Ciertas obras del arte moderno han descubierto una inimitable felicidad del ser, una felicidad que se manifiesta mediante la eufórica irresponsabilidad de la imaginación, el placer de inventar, de sorprender, incluso de causar sorpresa o desconcierto gracias a una invención. Se podría hacer toda una lista de obras de arte que están impregnadas de esta felicidad: junto a Stravinski (Petrushka, Les noces, Renard, Capriccio para piano y orquesta, Concierto para violín, etc.) toda la obra de Miró; los cuadros de Klee; de Dufy; de Dubuffet; algunas prosas de Apollinaire; Janácek en su vejez (Refranes, Sexteto para instrumentos de viento, la ópera La zorra astuta); algunas composiciones de Milhaud; y de Poulenc: su ópera bufa Las tetas de Tiresias, inspirada en Apollinaire, escrita durante los últimos días de la guerra, fue condenada por aquellos a quienes les pareció escandaloso celebrar la Liberación con una broma; en efecto, la época de la felicidad (de esta rara felicidad que ilumina el humor) había terminado; después de la segunda guerra mundial, sólo los viejos maestros, Matisse y Picasso, supieron , en contra del espíritu de los tiempos, conservarla todavía en su arte.
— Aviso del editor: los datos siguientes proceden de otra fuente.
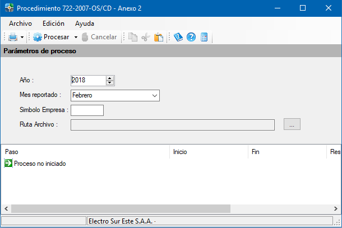The height and width of the screenshot is (228, 342).
Task: Increase the Año value with up arrow
Action: pos(110,78)
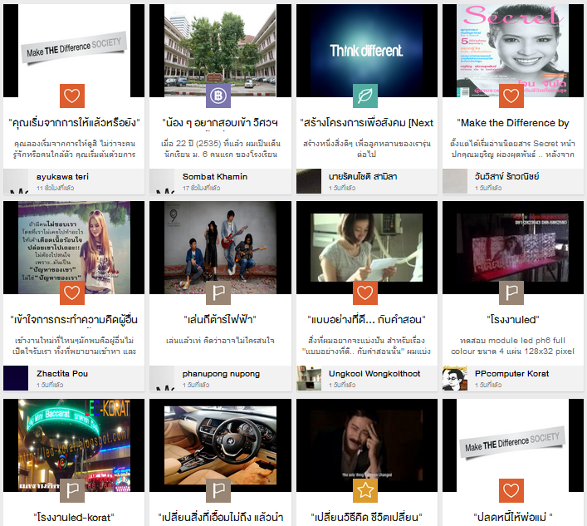
Task: Open the Sombat Khamin author profile link
Action: pyautogui.click(x=215, y=176)
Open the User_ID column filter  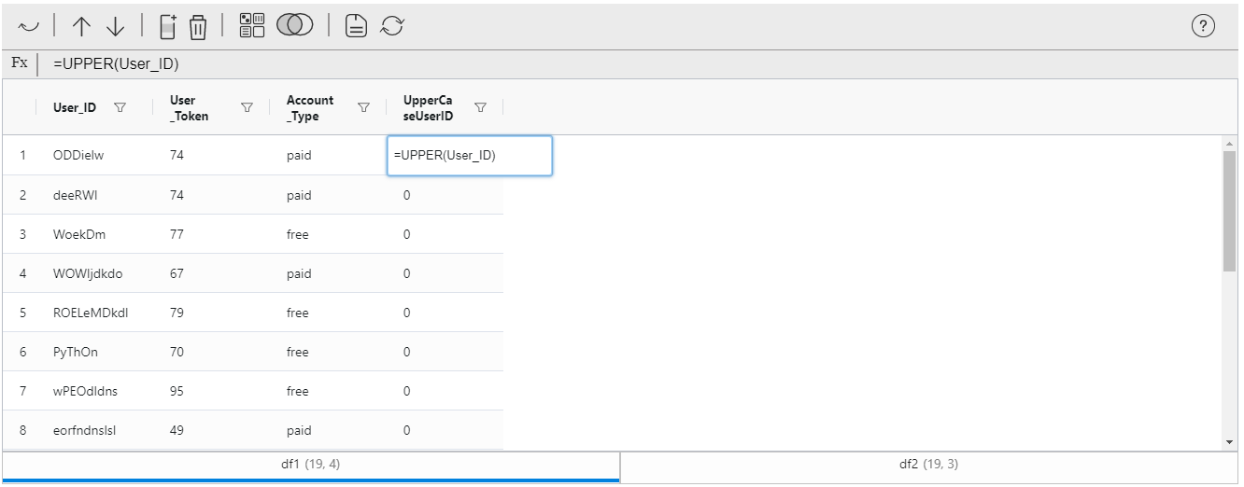(120, 108)
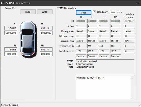Toggle the periodically checkbox
This screenshot has width=141, height=107.
pos(94,12)
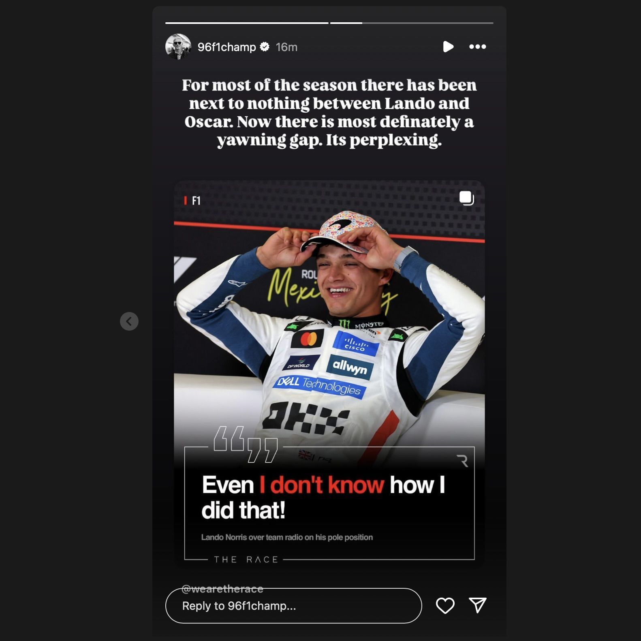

En esta enumeración de las grandes obras de la felicidad, no puedo olvidar la música de jazz. Todo el repertorio de jazz consiste en variaciones a partir de un número relativamente limitado de melodías. Así, en la música de jazz se puede entrever una sonrisa que se ha deslizado entre la melodía original y su elaboración. Al igual que Stravinski, los grandes maestros del jazz amaban el arte de las transcripción lúdica, y compusieron sus propias versiones no sólo de las antiguas songs negras, sino también de Bach, Mozart, Chopin; Ellington hace transcripciones de Chaikovski y de Gieg, y, para su Uwis Suite, compone una variante de polca aldeana que, por su espíritu, recuerda Petrushka. La sonrisa está no sólo presente de una manera invisible en el espacio que separa a Ellington de su "retrato" de Grieg, sino que está del todo visible en los rostros de los músicos del viejo dixieland: cuando llega el momento del solo (que siempre se improvisa en parte o sea que siempre trae sorpresas), el músico se adelanta un poco para ceder luego su lugar a otro músico y entregarse él mismo al placer de escuchar (al placer de otras sorpresas).

En los conciertos de jazz se aplaude. Aplaudir quiere decir: te he escuchado atentamente y ahora te manifiesto mi estima. La llamada música rock cambia la situación. Hecho importante: en los conciertos de rock no se aplaude. Sería casi un sacrilegio aplaudir y dar así a entender la distancia crítica entre el que toca y el que escucha; en ellos, no se está para juzgar y apreciar, sino para entregarse a la música, para gritar junto con los músicos, para confundirse con ellos; en ellos, se busca la identificación, no el placer; la efusión, no la felicidad. En ellos uno se extasía: el ritmo se marca con fuerza y regularidad, los motivos melódicos son cortos e incesantemente repetidos, no hay contraste dinámicos, todo es fortissimo, el canto prefiere los registros más agudos y recuerda el grito. Ya no se está en los pequeños dancings en los que la música encierra a las parejas en su intimidad; ahora estamos en grandes salas, en estadios, apretados los unos contra los otros, y, cuando se baila encajonado, no hay pareja: cada uno hace sus movimientos a la vez solo y con todos. La música transforma a los individuos en un único cuerpo colectivo: hablar aquí de individualismo y hedonismo no es sino una de las automistificaciones de nuestra época, que quiere verse (como por otra parte lo quieren todas las épocas) distinta de lo que es.
(...)

Los testamentos traicionados. Tusquets Editores.
Traducción del original francés por Beatriz de Moura.